Fred Lewis is credited with creating a program that put thousands of lawyers in Florida public schools to teach our children about the justice system.
The Florida GOP, backed by AFP, cites a particular death sentence case as a reason to remove the justices.
An FIU professor, Elizabeth Price Foley, was commissioned by the Federalist Society to review controversial cases ruled on by the three justices. She concluded that the rulings "are in fact supported by some prior precedent and they do involve acceptable methods of legal reasoning".
She opined that opponents who accuse them of judicial activism "will have a hard time making that label stick."
Now the AFP is criticizing her report claiming the justices were "unprincipled" and "abused their power."
Many in the legal profession, regardless of party affiliation, have rallied to defend the justices but, more importantly, the independence of the judicial system.
Some Republican candidates when questioned in candidate forums and debates have distanced themselves from the party's action. Several Republican senators, including me, disagree with the politicization of the merit-retention process, believing it could harm citizens' trust in the legal system and weaken the courage of justices to rule on cases based only on the law.

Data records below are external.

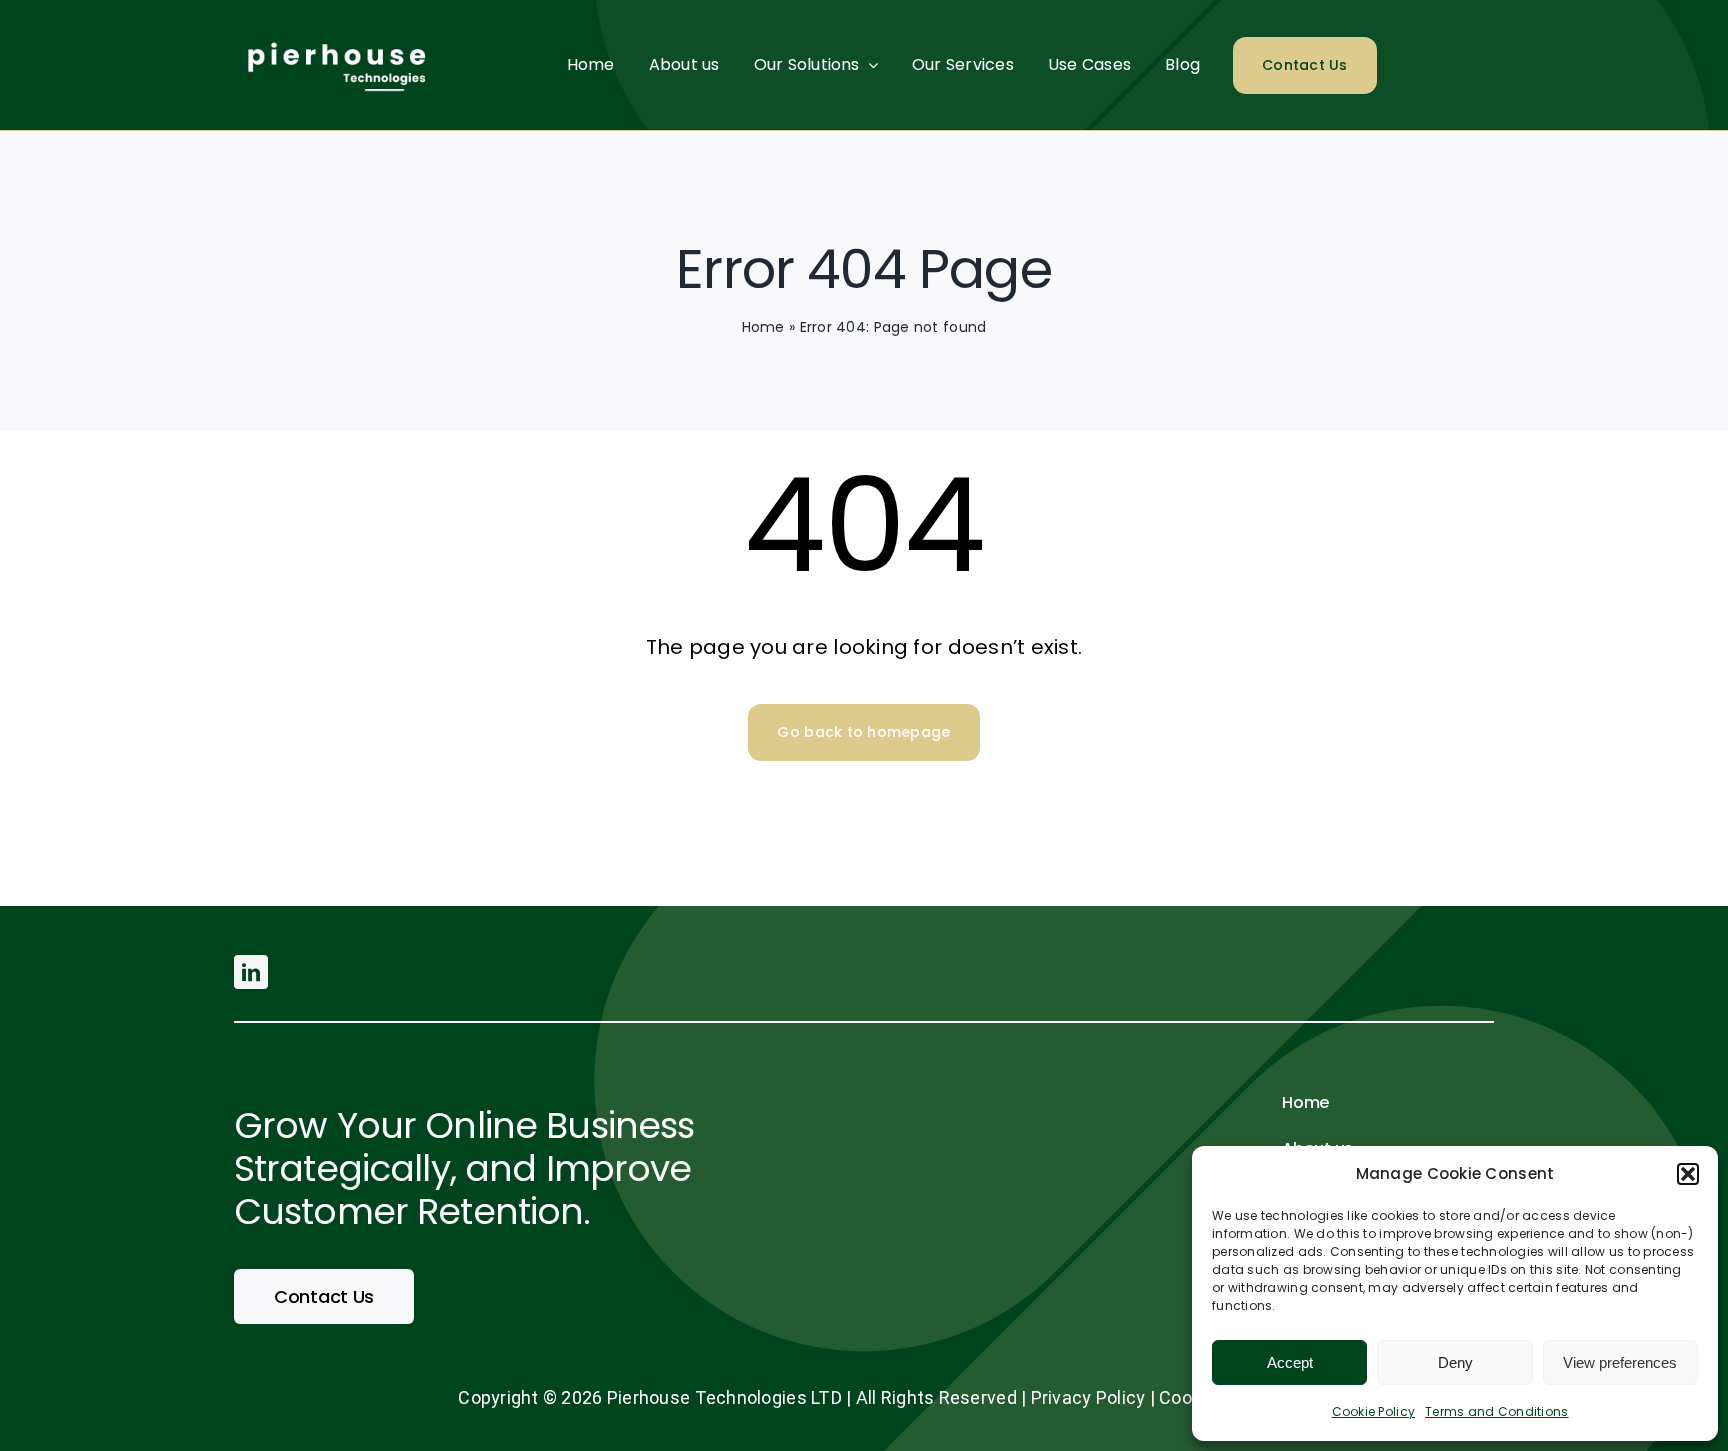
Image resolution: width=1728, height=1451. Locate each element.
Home (763, 327)
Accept (1290, 1362)
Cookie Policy (1374, 1411)
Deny (1455, 1362)
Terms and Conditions (1496, 1411)
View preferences (1620, 1362)
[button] (1688, 1174)
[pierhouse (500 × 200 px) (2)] (334, 33)
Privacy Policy (1088, 1397)
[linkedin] (251, 972)
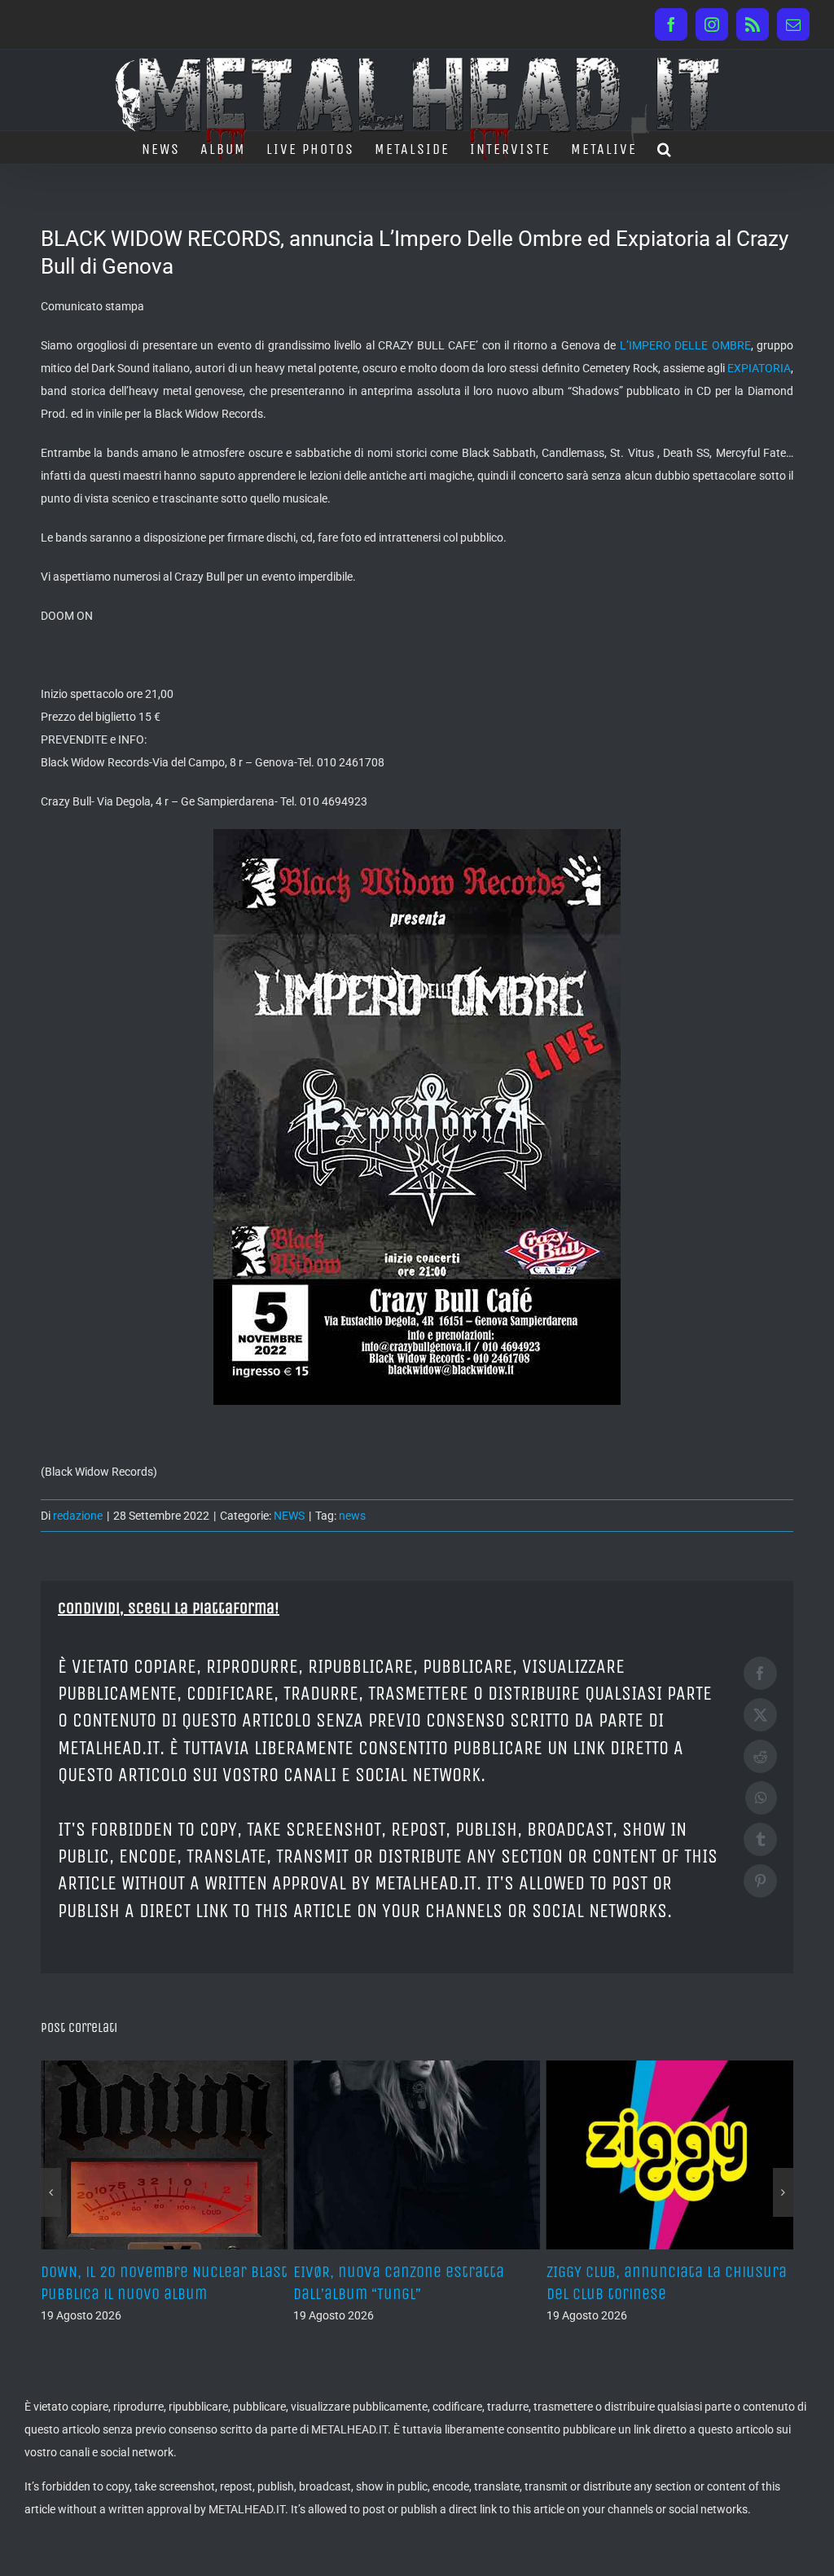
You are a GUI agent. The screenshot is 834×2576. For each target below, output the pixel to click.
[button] (665, 147)
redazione (78, 1515)
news (352, 1515)
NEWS (289, 1515)
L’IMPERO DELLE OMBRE (685, 345)
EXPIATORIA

Other Republican elected officials, including the Attorney General, have declined to take a position.
It is up to the voters to protect the integrity of our justice system by voting "yes" to retain these honorable and qualified justices and sending a strong message to those trying to pack the court with ideologues. Our courts are not for sale.
As a Republican elected official, I am terribly disappointed by this overt effort to pack the Supreme Court with political pals who will do the bidding of those who have engineered this attack on judicial independence.